Here is a customer experience story for you. Today, I had given my car for servicing at my regular service station. As usual, there was a delay when I went to pick it up at the scheduled time. The car was still being washed. Post the wait & settling the bill, I finally got the car. I was keen to get home & avoid the evening traffic snarls. To my surprise though, I saw that the car was still dirty at many places.

On further inspection, I discovered it had not been washed at all. Not only was I charged for it, but I was also made to wait long for the wash. Obviously, I was furious and frustrated. I made a complaint to the managers. And I was on my way out after agreeing for a wash the next time there.

That’s it? Nothing more? Why didn’t I make a bigger issue of it? Why settle so quickly?

Beware the soul sucking force of reasonableness.
– Chip & Dan Heath

Inspite of the service station being clearly at fault, the reason I did not make a mountain of the issue was probably what had happened at the service station earlier in the day. Several acts that defied business reasonableness.

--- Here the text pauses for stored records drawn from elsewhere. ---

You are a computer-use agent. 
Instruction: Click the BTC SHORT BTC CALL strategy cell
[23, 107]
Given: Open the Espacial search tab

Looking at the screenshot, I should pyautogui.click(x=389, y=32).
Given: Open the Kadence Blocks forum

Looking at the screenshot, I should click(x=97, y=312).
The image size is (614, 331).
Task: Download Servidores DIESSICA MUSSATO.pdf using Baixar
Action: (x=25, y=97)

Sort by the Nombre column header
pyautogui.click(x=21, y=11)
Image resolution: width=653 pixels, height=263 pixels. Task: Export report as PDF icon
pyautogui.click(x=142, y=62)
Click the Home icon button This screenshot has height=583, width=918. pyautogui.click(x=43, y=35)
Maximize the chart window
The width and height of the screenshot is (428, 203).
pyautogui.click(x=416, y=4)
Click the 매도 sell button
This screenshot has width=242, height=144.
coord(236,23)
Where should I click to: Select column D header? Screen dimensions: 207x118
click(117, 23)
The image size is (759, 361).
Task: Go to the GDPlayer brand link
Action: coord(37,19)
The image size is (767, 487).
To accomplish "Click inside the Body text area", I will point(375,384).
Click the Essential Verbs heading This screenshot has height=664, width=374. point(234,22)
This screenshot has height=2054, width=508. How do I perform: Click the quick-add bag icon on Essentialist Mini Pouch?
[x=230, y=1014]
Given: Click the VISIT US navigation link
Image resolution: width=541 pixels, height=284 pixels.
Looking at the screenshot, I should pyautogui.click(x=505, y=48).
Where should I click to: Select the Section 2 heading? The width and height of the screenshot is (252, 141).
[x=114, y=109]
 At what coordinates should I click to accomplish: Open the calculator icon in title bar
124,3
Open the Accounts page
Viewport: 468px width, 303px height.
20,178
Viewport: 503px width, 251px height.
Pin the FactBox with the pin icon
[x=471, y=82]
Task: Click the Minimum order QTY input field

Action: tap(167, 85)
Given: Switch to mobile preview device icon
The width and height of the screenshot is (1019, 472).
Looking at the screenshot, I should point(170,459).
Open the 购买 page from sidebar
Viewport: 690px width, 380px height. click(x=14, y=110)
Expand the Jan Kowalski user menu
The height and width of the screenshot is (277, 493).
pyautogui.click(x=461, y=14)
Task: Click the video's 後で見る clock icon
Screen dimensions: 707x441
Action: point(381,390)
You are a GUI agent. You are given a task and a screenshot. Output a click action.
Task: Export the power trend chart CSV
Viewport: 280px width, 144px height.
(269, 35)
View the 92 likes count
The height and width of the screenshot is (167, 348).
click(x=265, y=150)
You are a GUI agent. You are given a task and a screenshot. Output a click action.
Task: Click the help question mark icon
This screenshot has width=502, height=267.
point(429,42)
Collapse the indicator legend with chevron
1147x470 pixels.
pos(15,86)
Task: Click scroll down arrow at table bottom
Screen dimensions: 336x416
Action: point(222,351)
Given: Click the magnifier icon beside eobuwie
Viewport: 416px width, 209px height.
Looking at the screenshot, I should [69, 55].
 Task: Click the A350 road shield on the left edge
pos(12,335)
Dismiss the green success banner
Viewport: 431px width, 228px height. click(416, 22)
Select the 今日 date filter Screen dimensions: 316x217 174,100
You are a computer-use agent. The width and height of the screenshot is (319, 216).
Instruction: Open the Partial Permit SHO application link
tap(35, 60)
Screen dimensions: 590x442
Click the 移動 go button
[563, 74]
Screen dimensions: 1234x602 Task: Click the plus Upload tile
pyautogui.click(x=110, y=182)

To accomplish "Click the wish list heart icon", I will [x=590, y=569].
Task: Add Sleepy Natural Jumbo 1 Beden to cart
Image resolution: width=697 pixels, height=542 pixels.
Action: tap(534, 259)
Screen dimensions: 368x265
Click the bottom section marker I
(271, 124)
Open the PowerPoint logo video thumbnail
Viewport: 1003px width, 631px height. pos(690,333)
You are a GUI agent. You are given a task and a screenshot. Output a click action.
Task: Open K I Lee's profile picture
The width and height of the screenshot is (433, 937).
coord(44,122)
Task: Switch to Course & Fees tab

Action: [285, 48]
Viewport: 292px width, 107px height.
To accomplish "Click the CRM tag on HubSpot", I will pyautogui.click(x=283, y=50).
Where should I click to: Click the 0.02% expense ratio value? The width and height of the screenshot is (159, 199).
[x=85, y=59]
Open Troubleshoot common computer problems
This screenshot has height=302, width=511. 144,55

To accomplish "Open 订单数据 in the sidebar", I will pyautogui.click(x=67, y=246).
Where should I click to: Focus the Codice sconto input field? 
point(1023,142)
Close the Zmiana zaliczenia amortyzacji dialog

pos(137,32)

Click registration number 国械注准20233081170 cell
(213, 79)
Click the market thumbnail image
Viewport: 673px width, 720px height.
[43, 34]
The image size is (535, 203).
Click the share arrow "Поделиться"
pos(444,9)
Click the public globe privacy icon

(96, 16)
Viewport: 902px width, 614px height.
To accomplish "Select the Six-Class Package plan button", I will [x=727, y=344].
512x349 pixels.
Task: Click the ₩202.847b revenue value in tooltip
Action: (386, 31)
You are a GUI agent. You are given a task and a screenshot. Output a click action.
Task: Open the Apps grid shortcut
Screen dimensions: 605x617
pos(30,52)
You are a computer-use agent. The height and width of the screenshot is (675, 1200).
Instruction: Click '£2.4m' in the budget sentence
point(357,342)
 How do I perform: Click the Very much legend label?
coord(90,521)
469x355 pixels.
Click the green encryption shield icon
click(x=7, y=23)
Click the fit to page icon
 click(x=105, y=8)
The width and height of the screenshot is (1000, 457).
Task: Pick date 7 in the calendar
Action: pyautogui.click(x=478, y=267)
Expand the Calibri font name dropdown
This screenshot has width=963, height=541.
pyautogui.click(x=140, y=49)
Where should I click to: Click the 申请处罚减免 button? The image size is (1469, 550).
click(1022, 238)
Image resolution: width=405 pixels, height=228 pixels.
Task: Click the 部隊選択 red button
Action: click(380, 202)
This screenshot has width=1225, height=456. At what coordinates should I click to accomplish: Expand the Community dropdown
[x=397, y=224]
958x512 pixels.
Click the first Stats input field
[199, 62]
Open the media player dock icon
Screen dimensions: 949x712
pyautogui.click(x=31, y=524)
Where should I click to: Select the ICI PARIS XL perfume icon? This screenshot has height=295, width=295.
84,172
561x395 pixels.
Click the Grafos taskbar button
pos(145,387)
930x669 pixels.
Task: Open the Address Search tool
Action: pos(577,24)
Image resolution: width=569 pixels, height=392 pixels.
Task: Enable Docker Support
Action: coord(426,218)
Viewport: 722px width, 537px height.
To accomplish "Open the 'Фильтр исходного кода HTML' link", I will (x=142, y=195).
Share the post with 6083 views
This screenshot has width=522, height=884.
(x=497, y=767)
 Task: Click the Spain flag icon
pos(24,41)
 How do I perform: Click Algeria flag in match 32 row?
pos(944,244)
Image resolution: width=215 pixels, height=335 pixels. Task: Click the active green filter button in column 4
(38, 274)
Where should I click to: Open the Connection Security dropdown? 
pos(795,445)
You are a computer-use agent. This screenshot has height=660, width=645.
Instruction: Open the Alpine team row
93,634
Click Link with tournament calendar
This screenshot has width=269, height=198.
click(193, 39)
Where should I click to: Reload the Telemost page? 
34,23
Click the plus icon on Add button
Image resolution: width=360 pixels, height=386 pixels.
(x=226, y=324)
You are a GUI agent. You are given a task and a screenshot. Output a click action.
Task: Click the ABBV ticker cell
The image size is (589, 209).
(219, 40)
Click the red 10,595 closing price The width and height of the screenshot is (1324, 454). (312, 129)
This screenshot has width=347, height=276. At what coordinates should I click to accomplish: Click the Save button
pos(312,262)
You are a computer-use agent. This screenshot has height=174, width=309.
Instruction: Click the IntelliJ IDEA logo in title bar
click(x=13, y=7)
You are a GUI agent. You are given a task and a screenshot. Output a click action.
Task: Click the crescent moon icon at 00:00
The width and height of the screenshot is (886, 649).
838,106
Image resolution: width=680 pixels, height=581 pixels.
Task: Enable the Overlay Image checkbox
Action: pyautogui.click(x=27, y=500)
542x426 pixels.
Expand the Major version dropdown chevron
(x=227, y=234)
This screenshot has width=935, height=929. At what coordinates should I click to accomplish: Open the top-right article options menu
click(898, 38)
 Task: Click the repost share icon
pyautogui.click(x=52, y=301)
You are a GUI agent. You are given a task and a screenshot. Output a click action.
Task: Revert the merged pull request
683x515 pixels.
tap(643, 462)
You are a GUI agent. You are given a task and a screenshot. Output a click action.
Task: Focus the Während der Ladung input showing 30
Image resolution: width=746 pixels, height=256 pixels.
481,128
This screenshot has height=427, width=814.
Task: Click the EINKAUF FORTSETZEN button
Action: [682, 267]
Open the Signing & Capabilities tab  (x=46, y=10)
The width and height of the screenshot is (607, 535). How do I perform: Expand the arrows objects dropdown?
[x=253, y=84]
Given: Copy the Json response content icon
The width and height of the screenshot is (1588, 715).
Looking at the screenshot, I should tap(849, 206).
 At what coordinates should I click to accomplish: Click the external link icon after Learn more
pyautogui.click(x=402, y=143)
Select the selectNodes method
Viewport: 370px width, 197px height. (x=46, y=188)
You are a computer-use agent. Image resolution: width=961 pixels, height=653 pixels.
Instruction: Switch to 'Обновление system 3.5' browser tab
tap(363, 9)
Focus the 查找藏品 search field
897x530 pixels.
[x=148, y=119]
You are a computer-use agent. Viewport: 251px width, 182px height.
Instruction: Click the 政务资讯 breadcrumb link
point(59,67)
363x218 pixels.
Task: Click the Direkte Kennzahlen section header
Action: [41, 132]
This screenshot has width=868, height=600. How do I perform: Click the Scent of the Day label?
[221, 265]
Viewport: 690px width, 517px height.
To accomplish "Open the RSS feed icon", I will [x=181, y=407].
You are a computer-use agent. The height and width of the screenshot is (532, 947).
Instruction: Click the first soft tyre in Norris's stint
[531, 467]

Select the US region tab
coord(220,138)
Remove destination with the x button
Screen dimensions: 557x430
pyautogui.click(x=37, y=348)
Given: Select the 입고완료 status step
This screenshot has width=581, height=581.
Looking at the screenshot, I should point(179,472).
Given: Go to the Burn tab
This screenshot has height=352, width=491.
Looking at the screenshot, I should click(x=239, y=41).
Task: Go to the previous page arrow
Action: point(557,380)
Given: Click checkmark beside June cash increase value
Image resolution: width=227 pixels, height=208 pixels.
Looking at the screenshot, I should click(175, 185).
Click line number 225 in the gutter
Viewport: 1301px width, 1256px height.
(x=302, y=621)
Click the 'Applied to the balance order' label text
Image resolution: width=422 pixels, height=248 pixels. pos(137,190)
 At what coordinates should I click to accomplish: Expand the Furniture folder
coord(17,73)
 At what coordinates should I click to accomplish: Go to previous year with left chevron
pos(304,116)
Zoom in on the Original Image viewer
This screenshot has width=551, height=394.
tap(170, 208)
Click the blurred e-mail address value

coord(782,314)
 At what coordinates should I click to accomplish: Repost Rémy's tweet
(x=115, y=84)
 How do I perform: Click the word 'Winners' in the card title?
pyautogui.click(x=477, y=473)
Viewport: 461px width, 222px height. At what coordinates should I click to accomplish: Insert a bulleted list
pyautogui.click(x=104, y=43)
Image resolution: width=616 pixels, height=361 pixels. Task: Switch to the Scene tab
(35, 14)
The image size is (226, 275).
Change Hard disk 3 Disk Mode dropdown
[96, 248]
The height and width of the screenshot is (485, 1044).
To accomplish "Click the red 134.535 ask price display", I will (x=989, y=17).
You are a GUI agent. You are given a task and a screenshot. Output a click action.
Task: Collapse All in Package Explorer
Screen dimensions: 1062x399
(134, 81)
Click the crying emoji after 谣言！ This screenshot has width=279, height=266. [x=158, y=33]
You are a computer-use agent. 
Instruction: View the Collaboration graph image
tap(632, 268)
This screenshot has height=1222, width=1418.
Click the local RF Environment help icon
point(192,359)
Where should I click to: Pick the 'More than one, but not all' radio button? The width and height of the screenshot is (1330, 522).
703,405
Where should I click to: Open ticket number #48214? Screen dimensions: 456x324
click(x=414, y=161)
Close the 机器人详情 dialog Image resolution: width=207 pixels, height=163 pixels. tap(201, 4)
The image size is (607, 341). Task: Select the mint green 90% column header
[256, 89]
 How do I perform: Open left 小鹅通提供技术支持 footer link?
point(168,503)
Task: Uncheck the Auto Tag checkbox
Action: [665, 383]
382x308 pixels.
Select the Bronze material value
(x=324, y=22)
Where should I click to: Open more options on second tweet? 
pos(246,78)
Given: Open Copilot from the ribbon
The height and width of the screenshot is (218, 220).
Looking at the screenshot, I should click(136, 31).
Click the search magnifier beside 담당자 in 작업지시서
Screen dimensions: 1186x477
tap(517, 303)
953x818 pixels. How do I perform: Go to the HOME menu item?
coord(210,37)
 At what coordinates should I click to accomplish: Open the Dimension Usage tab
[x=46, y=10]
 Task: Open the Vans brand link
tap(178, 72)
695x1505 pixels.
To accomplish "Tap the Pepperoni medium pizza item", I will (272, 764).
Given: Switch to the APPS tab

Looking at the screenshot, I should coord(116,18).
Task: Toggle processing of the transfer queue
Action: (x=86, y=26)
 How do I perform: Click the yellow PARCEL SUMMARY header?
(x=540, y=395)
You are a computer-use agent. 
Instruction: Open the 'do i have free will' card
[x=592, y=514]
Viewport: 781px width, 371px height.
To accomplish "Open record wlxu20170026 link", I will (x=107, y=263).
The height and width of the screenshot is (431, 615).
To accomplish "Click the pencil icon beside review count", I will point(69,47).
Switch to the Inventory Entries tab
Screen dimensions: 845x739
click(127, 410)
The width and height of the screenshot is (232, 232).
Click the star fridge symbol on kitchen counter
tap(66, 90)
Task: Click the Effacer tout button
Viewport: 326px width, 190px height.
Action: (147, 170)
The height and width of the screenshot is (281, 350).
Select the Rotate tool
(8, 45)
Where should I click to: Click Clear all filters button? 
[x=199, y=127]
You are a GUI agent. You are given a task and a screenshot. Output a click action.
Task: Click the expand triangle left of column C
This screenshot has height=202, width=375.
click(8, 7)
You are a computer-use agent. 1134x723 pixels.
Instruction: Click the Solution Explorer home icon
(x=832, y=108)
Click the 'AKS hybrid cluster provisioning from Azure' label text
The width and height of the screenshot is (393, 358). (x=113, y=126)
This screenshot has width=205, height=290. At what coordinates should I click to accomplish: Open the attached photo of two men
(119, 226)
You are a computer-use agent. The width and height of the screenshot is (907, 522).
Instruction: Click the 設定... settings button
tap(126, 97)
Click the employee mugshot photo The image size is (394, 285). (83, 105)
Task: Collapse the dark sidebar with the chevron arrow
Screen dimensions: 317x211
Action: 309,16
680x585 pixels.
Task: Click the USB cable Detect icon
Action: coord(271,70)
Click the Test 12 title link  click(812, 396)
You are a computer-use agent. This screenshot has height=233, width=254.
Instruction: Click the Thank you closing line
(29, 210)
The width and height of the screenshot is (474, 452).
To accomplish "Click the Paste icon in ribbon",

  • Early in the morning when I was dropping the car off, I had met the service manager. He wished me as soon as he saw me & ensured someone was attending to me at the earliest.
  • During both my visits on this occasion, I was offered drinking water (such a relief in Indian summers) & hot beverages.
  • Even more important, the person serving the water & beverages was genuinely smiling at customers. He seemed keen to serve & not just going through the motions.
  • And there was more than one person smiling at visiting customers, trying to make them feel comfortable & ensuring they were attended to quickly.
  • Even when the issue was discovered, there was no attempt to avoid the issue or blaming on lame excuses. All three levels of managers (service advisor, service team manager & the service station in-charge) –  acknowledged the issue, took responsibility for the same and apologised.

Decisions to the do the above acts could’ve all faced the challenge of corporate reasonableness. It is reasonable to save money by not giving free packaged water or beverages? Smiling, making customer feel comfortable & well attended to – this is a car service station, not a hotel for god’s sake!

The reasonableness defying acts were them building up their equity by take the initiative to give, give & give (the job jab jab in Gary Vaynerchuck’s terms). They cashed in their equity (the right hook) when they asked me to excuse them for their obvious mistake.